Obamacare was supposed to be President Barack Obama’s legacy. But it’s looking like a political millstone.

The mammoth and unpopular health insurance overhaul weighed down Democrats in 2010 when Republicans helped turn seniors to their side.

And now Democrats have unexpectedly had to play defense over Obamacare’s Medicare cuts even as Mitt Romney picked Congressman Paul Ryan as a vice-presidential running mate and drew attention to unpopular Republican plans that cap future Medicare spending.

Central to the Republican attack: Obamacare cut $716 billion in anticipated Medicare spending over a decade. Republicans are driving the message home in TV ads and robocalls bashing Democrats.

“This could cost us the election,” Kelly Ward, the Democratic Congressional Campaign Committee’s political director wrote in a fundraising email last week. “We have to get the facts out to voters immediately.”

The first Democratic talking point: Ryan’s Medicare plan signed off on the very Obamacare cuts that Republicans are now bashing.

Obama’s campaign defended itself Friday in an ad that said the “the non-partisan AARP says Obamacare ‘cracks down on Medicare fraud, waste, and abuse,’ and strengthens guaranteed benefits.”

On Saturday, Ryan kept up the anti-Obamacare pressure in his first presidential-campaign trip to Florida, where he spoke at the Republican-friendly retirement community The Villages, along with his mom, a part-time Lauderdale-by-the-Sea resident.

The Obamacare cuts to Medicare haven’t yet reduced services and are structured in such a way that they’re not supposed to hit benefits, at least in the short term. Medicare spending is actually forecast to increase in 2012 at a higher annual rate than the average annual increase over the prior five years.

The cuts are targeted at insurance companies and hospitals, not beneficiaries. Whether they’ll reduce services in future years is an open question.

Romney’s ad, however, makes it sound as if the cuts directly hit current Medicare recipients.

“You paid in to Medicare for years — every paycheck. Now, when you need it, Obama has cut $716 billion dollars from Medicare,” the ad says.

But beyond the $716 billion number, most facts and figures might not matter. Republicans and Democrats say voters will make their decision on whom they trust more, not whose plan has every single detail spelled out.
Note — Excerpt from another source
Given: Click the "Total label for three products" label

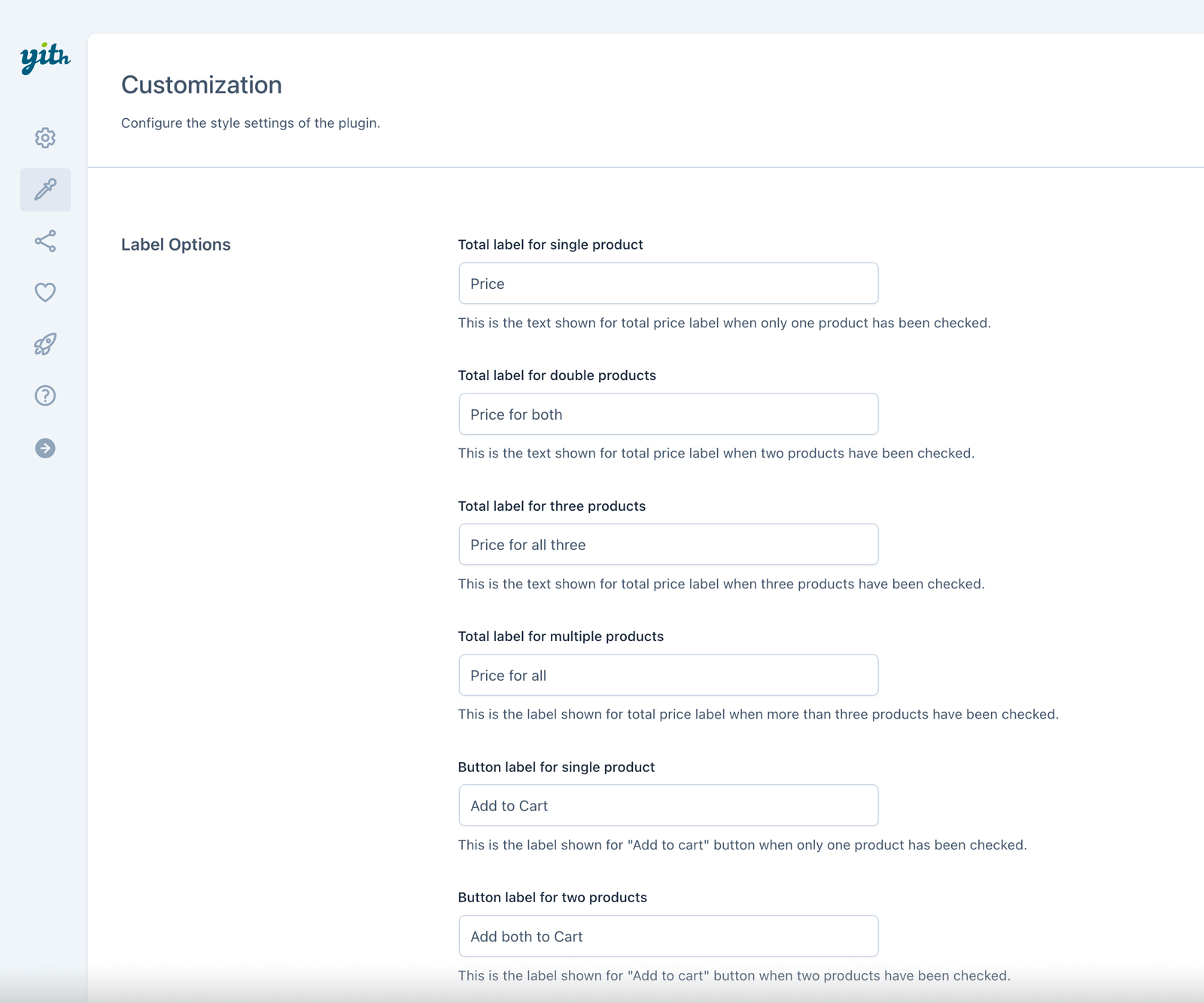Looking at the screenshot, I should tap(552, 506).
Neither side is willing to admit that Medicare, assuming taxes aren’t raised, will have to experience actual cuts in future benefits.

Republicans charge Democrats with “stealing” from Medicare to expand government, namely Medicaid, the expensive health insurance program for the poor that would be capped under Romney and Ryan, whose plan trims about $810 billion from the program over a decade.

Democrats charge Republicans with “shredding the social safety net” to pay for tax cuts for millionaires. Medicaid, they note, has paid for up to two-thirds of daily nursing home expenses in Florida, where 3.3 million people receive $21.4 billion of the program’s benefits.

The battle lines are thus clearly drawn over who’s plan is worse for retirees. And the winner of that argument could win the White House.

It’s an issue of great importance in Florida, a must-win state for Republicans where nearly 3.4 million annually receive $25.2 billion in Medicare services. More than half the electorate in Florida is 50 or older.